SB 346 “will mean that we are not refunding money to the taxpayers that created the surplus, we are not investing in infrastructure, we are not investing in mental health, we are not investing in housing, we are not investing in property tax relief,” Sen. Forrest Mandeville, R-Columbus, said. “A yes vote for this bill at this time is a no vote on all of these issues.” 

Some GOP committee members expressed interest in the idea, even if they weren’t prepared to support it in its current form. 

“I don’t necessarily think this is a bad idea, but I think this is a big number, and we’re dealing with a lot of big numbers right now,” Sen. Jeremy Trebas, R-Great Falls, said. 

As if on cue, Republican leadership on Tuesday announced a new bill, House Bill 816, to provide an additional $200 million in income tax rebates. 

Arren Kimbel-Sannit

Bill Report

A six-bill, $1 billion spending package that will likely route hundreds of millions of dollars to Montanans’ pockets in the form of income and property tax rebates appears likely to clear the Senate intact after its biggest-spending bills cleared preliminary votes in the Senate Tuesday.

  • House Bill 222 would put $284 million toward property tax rebate checks of as much as $1,000 for Montana homeowners.
  • House Bill 192 would spend $480 million on income tax rebates of up to $1,250 per taxpayer.
  • House Bill 251 would pay down some state debt.
  • House Bill 267 is a $100 million highway funding measure.

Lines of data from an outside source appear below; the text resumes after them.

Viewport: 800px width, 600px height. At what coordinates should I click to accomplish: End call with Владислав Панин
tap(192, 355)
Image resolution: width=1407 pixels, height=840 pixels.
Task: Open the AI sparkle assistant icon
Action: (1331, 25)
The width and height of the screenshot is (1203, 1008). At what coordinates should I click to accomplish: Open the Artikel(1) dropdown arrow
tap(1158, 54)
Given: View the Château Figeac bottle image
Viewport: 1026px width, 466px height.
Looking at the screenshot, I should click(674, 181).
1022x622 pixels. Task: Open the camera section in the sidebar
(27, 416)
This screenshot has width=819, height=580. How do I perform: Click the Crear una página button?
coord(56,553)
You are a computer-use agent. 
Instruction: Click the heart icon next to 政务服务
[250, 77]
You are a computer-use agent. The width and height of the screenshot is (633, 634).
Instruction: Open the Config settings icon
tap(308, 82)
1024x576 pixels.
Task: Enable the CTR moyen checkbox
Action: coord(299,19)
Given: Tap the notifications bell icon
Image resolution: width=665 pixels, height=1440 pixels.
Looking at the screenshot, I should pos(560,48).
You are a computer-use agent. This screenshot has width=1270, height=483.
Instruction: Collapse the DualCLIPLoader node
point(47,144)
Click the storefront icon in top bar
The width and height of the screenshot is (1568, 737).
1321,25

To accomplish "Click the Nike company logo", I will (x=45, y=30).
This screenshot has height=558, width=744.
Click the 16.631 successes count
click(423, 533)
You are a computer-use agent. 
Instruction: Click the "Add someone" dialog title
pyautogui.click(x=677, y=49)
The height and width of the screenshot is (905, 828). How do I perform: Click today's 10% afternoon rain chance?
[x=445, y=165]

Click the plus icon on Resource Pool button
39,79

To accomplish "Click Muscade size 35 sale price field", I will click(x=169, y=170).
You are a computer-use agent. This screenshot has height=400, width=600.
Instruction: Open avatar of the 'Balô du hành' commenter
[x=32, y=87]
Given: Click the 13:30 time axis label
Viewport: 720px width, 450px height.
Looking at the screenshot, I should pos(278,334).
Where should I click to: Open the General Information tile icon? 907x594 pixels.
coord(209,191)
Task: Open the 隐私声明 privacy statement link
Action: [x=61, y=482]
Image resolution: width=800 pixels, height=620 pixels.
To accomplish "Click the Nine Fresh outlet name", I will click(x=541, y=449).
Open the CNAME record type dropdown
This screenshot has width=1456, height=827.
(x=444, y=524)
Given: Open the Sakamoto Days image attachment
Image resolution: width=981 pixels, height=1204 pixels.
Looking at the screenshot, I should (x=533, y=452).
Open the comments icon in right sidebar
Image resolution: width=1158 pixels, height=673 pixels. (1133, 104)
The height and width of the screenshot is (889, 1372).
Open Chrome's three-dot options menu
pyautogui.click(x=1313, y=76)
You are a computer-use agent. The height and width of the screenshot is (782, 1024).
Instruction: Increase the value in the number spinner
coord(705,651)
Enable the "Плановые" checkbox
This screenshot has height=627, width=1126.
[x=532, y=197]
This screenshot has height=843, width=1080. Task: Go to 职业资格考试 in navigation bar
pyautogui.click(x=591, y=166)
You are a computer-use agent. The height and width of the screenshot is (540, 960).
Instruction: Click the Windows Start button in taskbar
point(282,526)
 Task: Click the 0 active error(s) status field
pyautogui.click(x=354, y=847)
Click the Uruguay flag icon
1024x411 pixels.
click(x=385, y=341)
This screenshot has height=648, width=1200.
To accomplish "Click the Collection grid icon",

Two other bills in what lawmakers have dubbed the “six-pack” passed final Senate votes Tuesday. They now head to the desk of Gov. Greg Gianforte.

  • House Bill 212 raises the exemption threshold for the state’s business equipment tax from $300,000 to $1 million.
  • House Bill 221 cuts the state’s capital gains tax rates.

Another two bills advanced by Gianforte and legislative Republicans cleared their own preliminary votes in the House Tuesday:

  • Senate Bill 121 would reduce the state’s top-bracket income tax rate from 6.5% to 5.9%, at an estimated cost of $140 million annually. It would also expand the state’s version of the federal Earned Income Tax Credit, directing about $11 million more a year toward lower-income working families.
  • Senate Bill 124, which would adjust the state’s corporate income tax code to generally shift tax burden from companies with extensive in-state facilities and payroll onto e-commerce companies that sell into Montana with a comparatively light physical footprint.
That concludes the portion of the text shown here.